Je n’avais ni le temps ni le désir d’épiloguer sur cette scène singulière ; je sais seulement que le mot « philtre », dont le sens, nouveau pour moi, m’avait beaucoup surpris quelques jours auparavant, me revint à la mémoire. Je m’avançai le long de la clôture et bientôt, à travers les peupliers argentés dont le fastueux feuillage encore intact étincelait au soleil, j’aperçus la cour et les deux maisonnettes de Martin Pétrovitch. Le domaine me parut plus propre, mieux tenu : partout se voyaient les traces d’une surveillance active et constante. Anne Martinovna parut sur le seuil et, clignant ses yeux bleuâtres, regarda longtemps du côté du bois.
– As-tu vu le maître ? demanda-t-elle à un paysan qui traversait la cour.
– Vladimir Vassiliévitch ? répondit l’autre en tirant son bonnet. M’est avis qu’il est allé au bois.
– Je sais. Mais ne l’as-tu pas vu revenir ?
– Ma foi, non.
L’homme demeurait là, immobile et tête nue.
– Eh bien, va-t-en… Ou plutôt, non, attends… Sais-tu où est Martin Pétrovitch ?
– Martin Pétrovitch ? répondit le bonhomme d’une voix traînante en levant tantôt un bras tantôt l’autre comme pour indiquer deux directions opposées. Bien sûr que je l’ai vu. Il est là-bas dans les roseaux, sur le bord de l’étang. Même qu’il a emporté sa ligne. C’est-y qu’y veut pêcher ?
– C’est bien, va-t’en… Et relève d’abord cette roue qui traîne par terre.

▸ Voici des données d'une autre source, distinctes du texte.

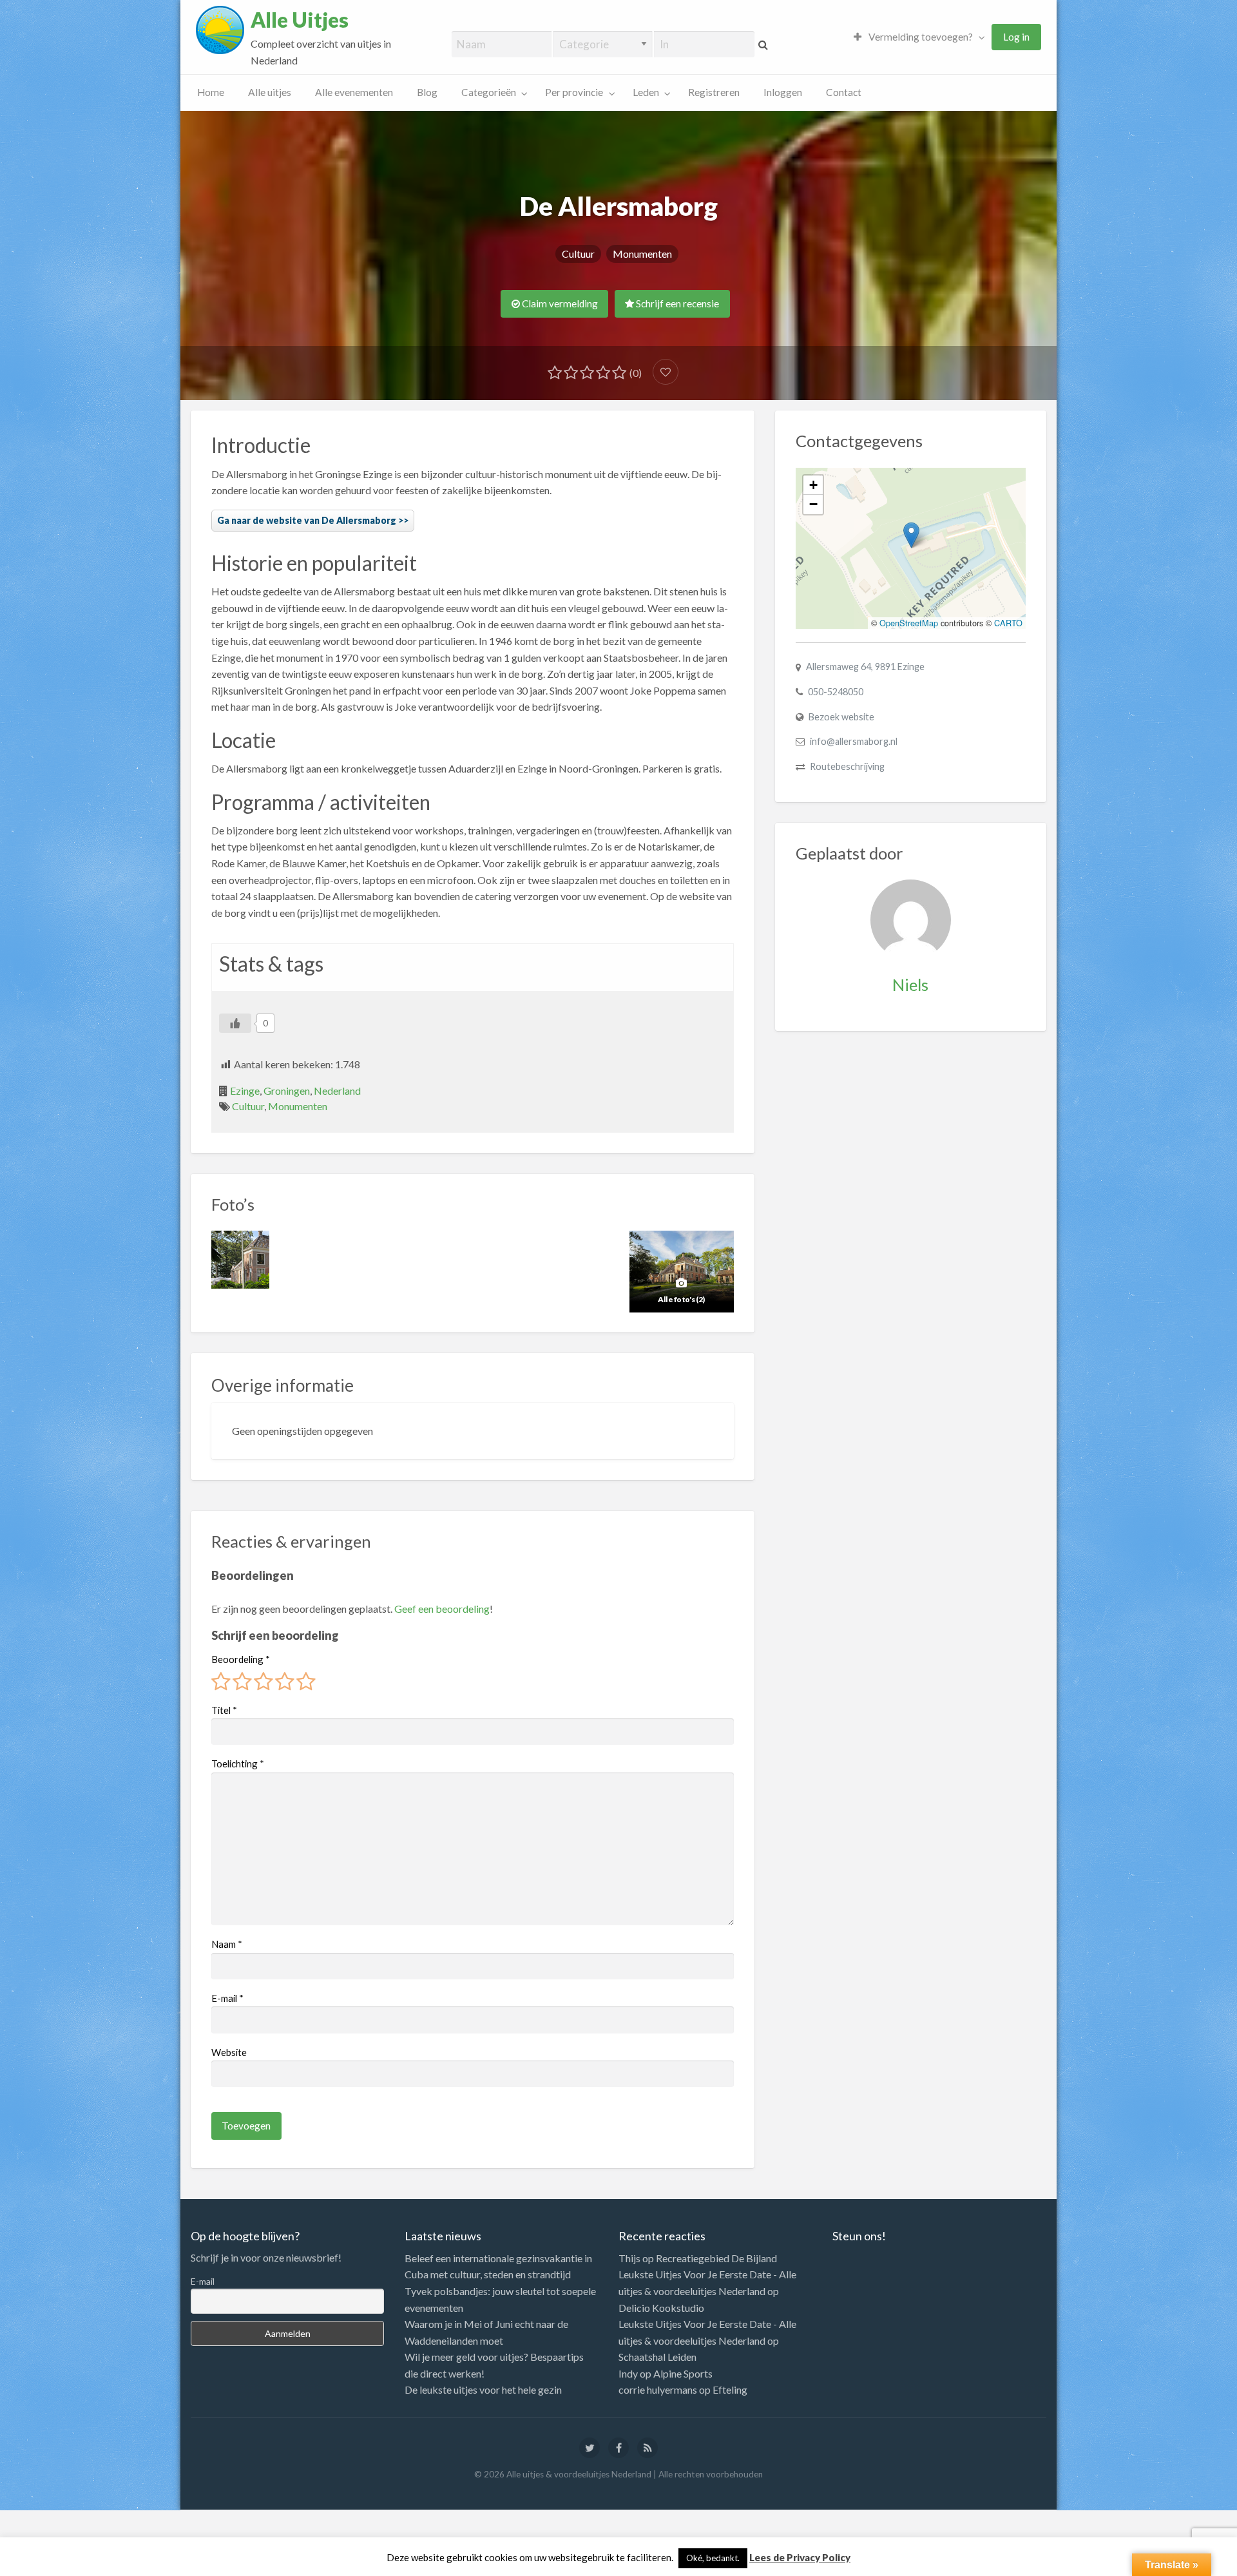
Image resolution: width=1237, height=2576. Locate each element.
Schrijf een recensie (676, 303)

Le paysan s’empressa d’obéir. Anne Martinovna demeura quelques minutes encore sur le perron, les yeux obstinément fixés du côté du bois. Puis elle esquissa un geste de menace et rentra dans la maison.

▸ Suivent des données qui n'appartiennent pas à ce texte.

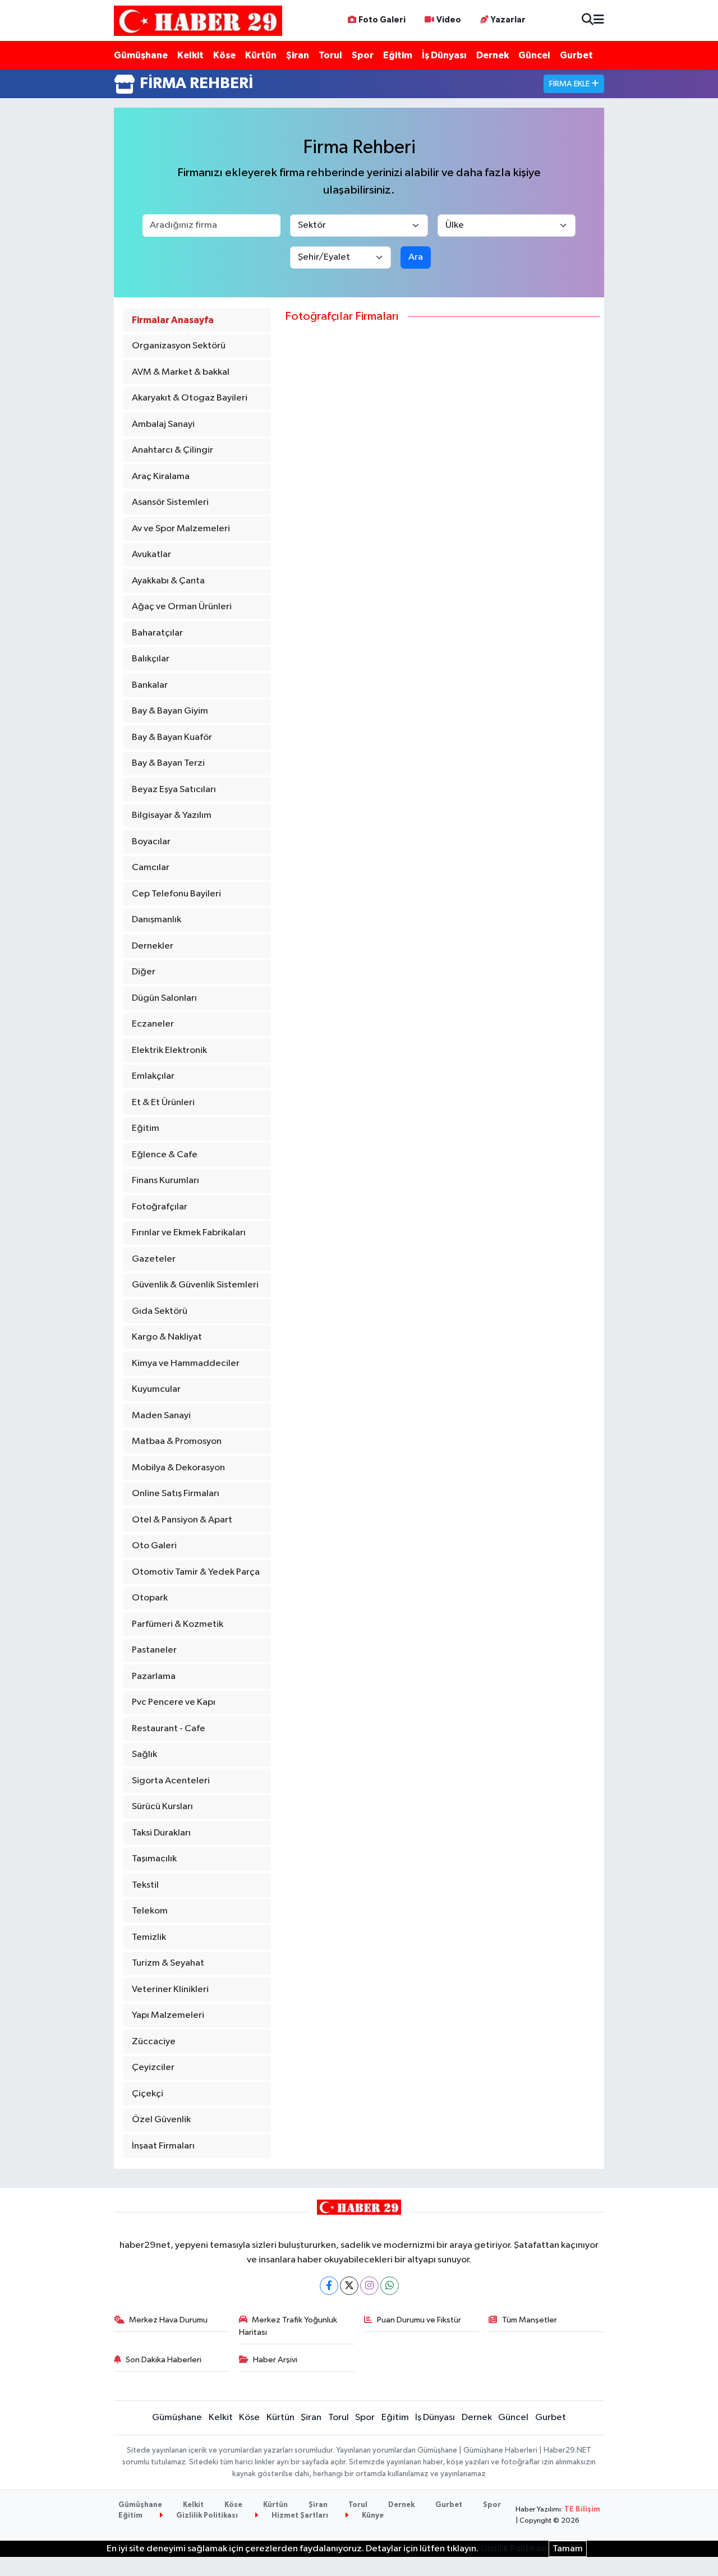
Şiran (297, 55)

– Axioutka ! cria sa voix impérieuse.
Son air courroucé me frappa et aussi la façon dont elle serrait ses lèvres déjà si minces. Elle était vêtue négligemment et une tresse déroulée lui tombait sur l’épaule. Cependant, malgré le débraillé de sa toilette, malgré sa mauvaise humeur, je la trouvais toujours attrayante et j’aurais volontiers baisé la petite main rageuse avec laquelle elle avait par deux fois rejeté sa tresse indocile.